Não faz sentido, penso eu, que nos deixemos enganar pela comodidade de pensar que sempre foi assim e assim será, porque nem sempre foi assim e assim deixará de ser com toda a certeza, talvez mais cedo do que pensamos se para isso insistirmos em contribuir.
Não me sinto confortável quando noto ter sido o artigo da Constituição que adiante transcrevo aquele que impediu a intenção do Governo de reparar as diferenças notórias de tratamento e de privilégios entre um sector com grande capacidade reivindicativa, o público, e outro onde apenas o sucesso do trabalho pode dar quaisquer garantias, o privado.
Artigo 13º da Constituição
1. Todos os cidadãos têm a mesma dignidade social e são iguais perante a lei.
2. Ninguém pode ser privilegiado, beneficiado, prejudicado, privado de qualquer direito ou isento de qualquer dever em razão de ascendência, sexo, raça, língua, território de origem, religião, convicções políticas ou ideológicas, instrução, situação económica, condição social ou orientação sexual."
Mais me parece este artigo justificar as intenções do Governo do que a decisão do TC porque as dificuldades do país deverão ser ultrapassadas com o esforço de todos e não mantendo os privilégios de alguns, princípio que o último acórdão do TC me não parece respeitar.
Aliás, são díspares as opiniões dos “constitucionalistas do costume” que, por diversas razões, não são igualmente merecedores da minha consideração. Porque alguns me parecem excessivamente defensores do obscurantismo com que alguns juristas se defendem do bom senso dos “pagãos” que não acreditam que, necessariamente, o Direito seja justiça.

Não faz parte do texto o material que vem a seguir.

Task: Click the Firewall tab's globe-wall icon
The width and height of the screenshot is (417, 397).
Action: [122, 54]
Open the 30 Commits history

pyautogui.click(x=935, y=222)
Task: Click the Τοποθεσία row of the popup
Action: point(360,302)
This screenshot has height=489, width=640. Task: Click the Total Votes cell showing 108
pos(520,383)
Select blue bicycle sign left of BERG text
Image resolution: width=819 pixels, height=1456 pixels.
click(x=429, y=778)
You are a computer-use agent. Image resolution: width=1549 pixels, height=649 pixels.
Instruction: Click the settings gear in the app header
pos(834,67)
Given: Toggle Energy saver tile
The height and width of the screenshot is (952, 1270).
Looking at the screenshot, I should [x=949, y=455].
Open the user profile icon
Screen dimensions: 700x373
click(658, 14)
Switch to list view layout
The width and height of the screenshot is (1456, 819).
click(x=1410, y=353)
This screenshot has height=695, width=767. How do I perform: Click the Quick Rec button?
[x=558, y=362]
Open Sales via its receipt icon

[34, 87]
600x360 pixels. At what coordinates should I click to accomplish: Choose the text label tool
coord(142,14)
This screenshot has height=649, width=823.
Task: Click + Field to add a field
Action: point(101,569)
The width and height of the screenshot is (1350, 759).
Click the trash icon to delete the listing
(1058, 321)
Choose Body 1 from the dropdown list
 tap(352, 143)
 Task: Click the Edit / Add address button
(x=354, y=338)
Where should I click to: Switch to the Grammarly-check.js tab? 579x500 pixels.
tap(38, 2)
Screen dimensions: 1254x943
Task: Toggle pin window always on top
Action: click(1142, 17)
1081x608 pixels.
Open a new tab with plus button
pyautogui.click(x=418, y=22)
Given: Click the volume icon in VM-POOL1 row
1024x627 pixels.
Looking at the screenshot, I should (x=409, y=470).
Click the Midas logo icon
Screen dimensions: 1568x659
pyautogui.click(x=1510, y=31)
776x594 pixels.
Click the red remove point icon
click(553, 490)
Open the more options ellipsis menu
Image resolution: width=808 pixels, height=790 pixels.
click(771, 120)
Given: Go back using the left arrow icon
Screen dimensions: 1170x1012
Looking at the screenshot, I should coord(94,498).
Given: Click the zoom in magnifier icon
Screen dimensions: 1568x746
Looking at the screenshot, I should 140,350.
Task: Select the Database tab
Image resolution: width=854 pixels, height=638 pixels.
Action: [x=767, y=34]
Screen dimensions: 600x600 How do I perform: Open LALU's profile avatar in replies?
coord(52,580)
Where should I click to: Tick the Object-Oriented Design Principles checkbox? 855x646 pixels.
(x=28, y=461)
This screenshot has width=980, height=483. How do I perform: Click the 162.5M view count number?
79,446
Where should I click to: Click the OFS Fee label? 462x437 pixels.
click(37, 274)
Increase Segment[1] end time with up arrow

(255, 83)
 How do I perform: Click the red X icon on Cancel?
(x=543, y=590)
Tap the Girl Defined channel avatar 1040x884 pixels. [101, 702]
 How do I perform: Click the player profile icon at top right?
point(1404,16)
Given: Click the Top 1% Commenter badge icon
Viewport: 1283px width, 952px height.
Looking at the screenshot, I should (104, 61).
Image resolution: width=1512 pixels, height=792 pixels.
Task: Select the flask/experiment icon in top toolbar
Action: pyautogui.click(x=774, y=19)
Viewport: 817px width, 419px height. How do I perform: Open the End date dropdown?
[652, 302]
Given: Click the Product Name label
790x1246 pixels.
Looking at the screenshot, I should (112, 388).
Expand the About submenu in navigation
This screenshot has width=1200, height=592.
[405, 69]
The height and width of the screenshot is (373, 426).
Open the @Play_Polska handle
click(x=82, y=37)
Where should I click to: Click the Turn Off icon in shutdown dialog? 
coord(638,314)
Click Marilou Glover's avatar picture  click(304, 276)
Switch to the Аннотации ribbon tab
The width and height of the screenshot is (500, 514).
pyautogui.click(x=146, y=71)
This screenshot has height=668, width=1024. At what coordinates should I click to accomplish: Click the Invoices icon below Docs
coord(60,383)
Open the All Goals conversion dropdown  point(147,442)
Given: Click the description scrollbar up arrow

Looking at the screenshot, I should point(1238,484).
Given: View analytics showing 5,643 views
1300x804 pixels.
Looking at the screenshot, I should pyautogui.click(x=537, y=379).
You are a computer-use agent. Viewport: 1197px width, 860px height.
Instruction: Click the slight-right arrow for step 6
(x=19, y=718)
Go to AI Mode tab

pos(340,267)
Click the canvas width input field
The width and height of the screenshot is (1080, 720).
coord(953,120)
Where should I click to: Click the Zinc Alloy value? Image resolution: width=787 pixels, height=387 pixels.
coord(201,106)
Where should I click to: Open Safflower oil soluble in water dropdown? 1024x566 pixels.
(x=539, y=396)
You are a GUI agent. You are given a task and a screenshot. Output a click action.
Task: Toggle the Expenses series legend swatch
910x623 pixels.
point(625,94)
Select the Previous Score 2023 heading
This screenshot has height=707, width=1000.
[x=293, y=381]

À opinião de Vital Moreira que já incluí nas minhas reflexões e que, como beneficiário da decisão, se diz “grato” por ela mas dela discordante, junto agora esta de Paulo Mota Pinto, ex-juiz do TC, que diz assim:
As sucessivas decisões de inconstitucionalidade levantam problemas de governabilidade, sobretudo porque não são dadas directrizes ao legislador e porque não tomam em conta, como deviam na interpretação do parâmetro constitucional, as obrigações do Estado português sobre os limites orçamentais e regulamentos sobre a gestão financeira pública [de acordo com a legislação comunitária conhecida por SIX Pack]. Se há obrigações internacionais que impõe ao limite ao défice e à evolução da despesa, o Tribunal Constitucional, ou as toma em conta, ou diz que não o pode fazer por não serem conformes à constituição. O que não pode fazer é ignorá-las.”
Por isso é grave que tanta gente, em vez de pensar, acredite no que parece que lhe convém, sem querer ver uma realidade dura que, inevitavelmente, terá de enfrentar sem que a Constituição a possa defender.